[Stored data entries]
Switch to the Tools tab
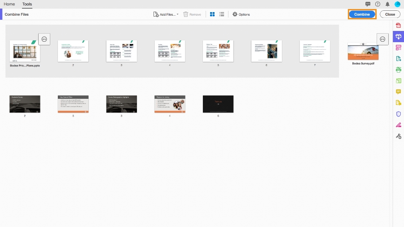 pyautogui.click(x=27, y=4)
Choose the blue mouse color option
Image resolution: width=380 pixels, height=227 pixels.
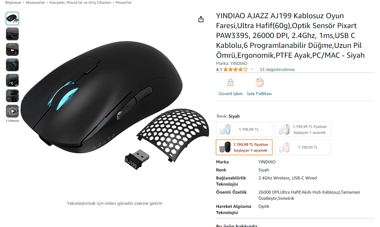[244, 129]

__What is being asked__:
A verbatim copy of the data, pictures removed, is the expected result.

__Task solution__:
Switch to the Tools tab
 pyautogui.click(x=27, y=4)
Choose the blue mouse color option
Image resolution: width=380 pixels, height=227 pixels.
[244, 129]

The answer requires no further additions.